Today i was driving to work (read: place i go that pays me to do something i love), and i was behind a truck belonging to a very well known bread and restaurant company. On the back of the truck was a picture of a very appealing looking loaf of bread, ostensibly right out of the oven, with the caption under it reading: "Unsliced Bread...the Best Thing Since Sliced Bread". i stopped and stared at it (well...i didn't have a choice...there was a red light...and i am a law abiding citizen), and i felt a slight sense of intrigue and maybe a bit of condescension...
Don't get me wrong, i love the occasional ironic turn of phrase. no one appreciates plays on the English idiom more than I. especially when they might prey upon standardized, socially acceptable norms. maybe I'm just a rebel at heart clothed in this disguise of a rule lover...whatever the reason, i do love all the nuances involved in turning a phrase on its head to do anything from getting a laugh to making a point...philosophical, sociological, metaphysical, theological, or otherwise.
But...this one got me thinking and musing. So much so that i whipped out my trusty iPhone and quickly snapped out a snarky little response in my "notes" section. (At the stop light)
I looked back on it today and from what i could discern through the hastily typed and oddly autocorrected words (darn you, iPhone!) was that, then, and now, i am fascinated by how much, to borrow the colloquialism, "The more things change the more they stay the same".
No, i am not finally bowing to a cliche to express myself. fear not, i fully intend to broaden the scope of my feelings here. but that is basically what i pounded out on my keypad to express my incredulous feelings. well...honestly not really "incredulous"...much of this culture's fascination with postmodernity and its subsequent infiltration in marketing has lost all surprise for me.
I guess what really struck me was how much we crave to be different. once something becomes the norm we must move on to the next thing lest we become "normal" (gasp!) and therefore, we are told, irrelevant. Remember when Northface was all the rage? phsst, that was SO Jr. High. It's why Mac's, which used to be the norm, then were old news and outdated, are once again so popular in the face of an industry saturated with all things Microsoft. (I admit, it may be trendy and thus regrettable later...but I LOVE all things Mac.)
Why does that statement on the back of a Panera truck strike so many chords? why does it really, honestly, hit home and actually convince people to buy bread there? is it the draw of a bakery that provides a bread buying experience that we associate with some nostalgic time in the past (that neither we, nor our parents, actually had any part of!) so it thus must be profoundly more appealing?

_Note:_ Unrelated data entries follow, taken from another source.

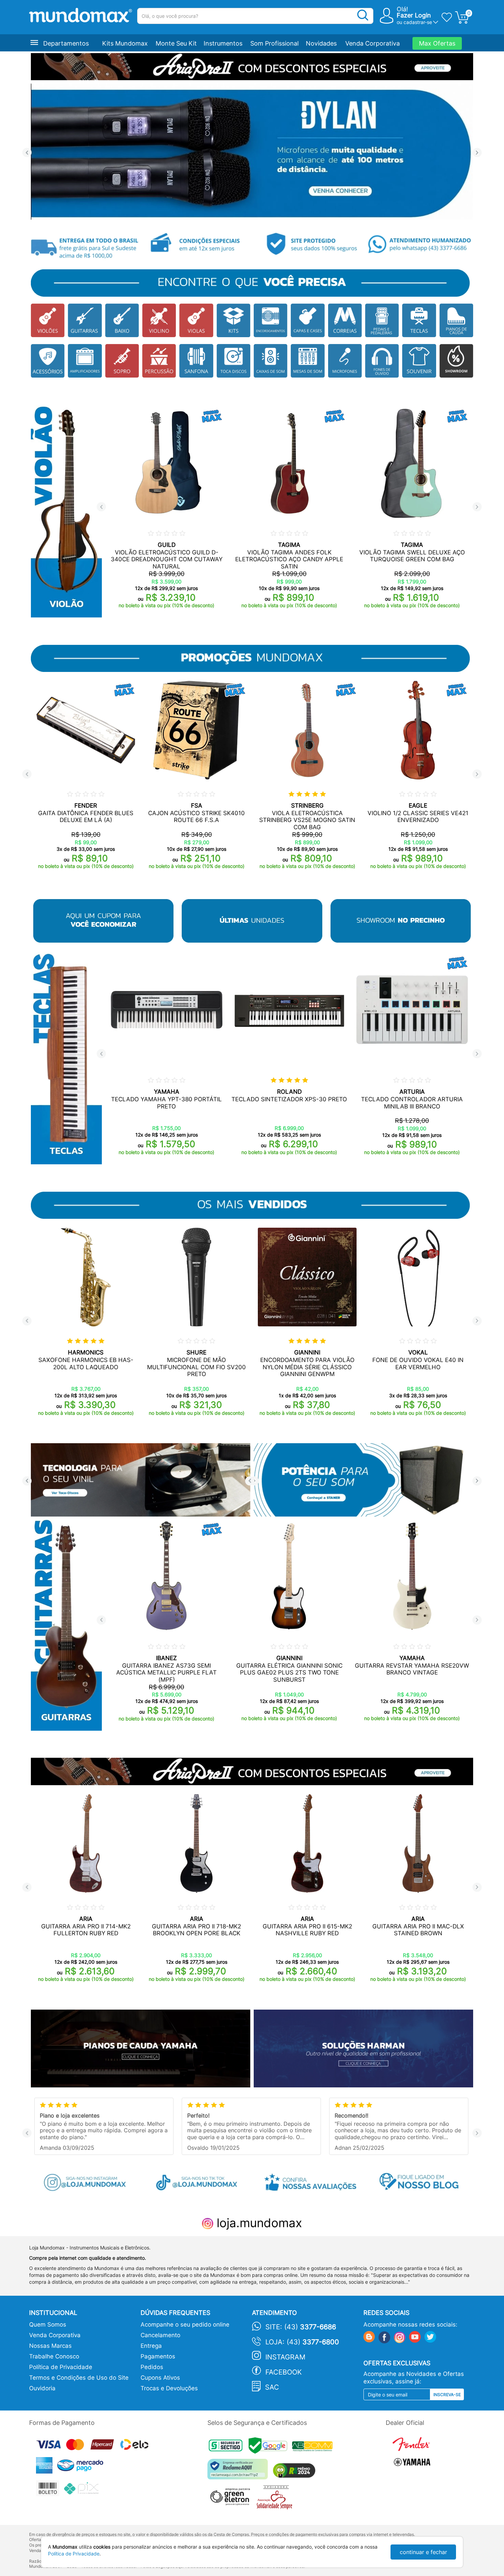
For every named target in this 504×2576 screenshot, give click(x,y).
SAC (272, 2387)
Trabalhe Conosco (54, 2356)
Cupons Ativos (160, 2377)
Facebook (283, 2372)
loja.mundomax (257, 2223)
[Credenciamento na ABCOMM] (314, 2447)
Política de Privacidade (60, 2367)
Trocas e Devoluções (169, 2388)
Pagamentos (158, 2356)
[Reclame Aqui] (239, 2472)
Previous (27, 152)
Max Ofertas (437, 43)
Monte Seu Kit (176, 43)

Or is it just the fact that since Panera says it, and it sounds funny and maybe slightly profound...in a rather cheeky way...we feel that its the way we ought to feel? Maybe...but i honestly think its more than that. its really the human heart and spirit to want new. to want better. to want the different. to crave change. In today's space and time we tend to revert back to history, to the old, to the times of yore; craving this eclectic collage of past and present that, broadly, constitutes the core of postmodern culture. And i would never argue that this is always bad. i just wonder WHY. And perhaps more importantly, i wonder how our lives would be different if these urges, embedded deep in our psyche and culture, did not drive our rabid consumerism.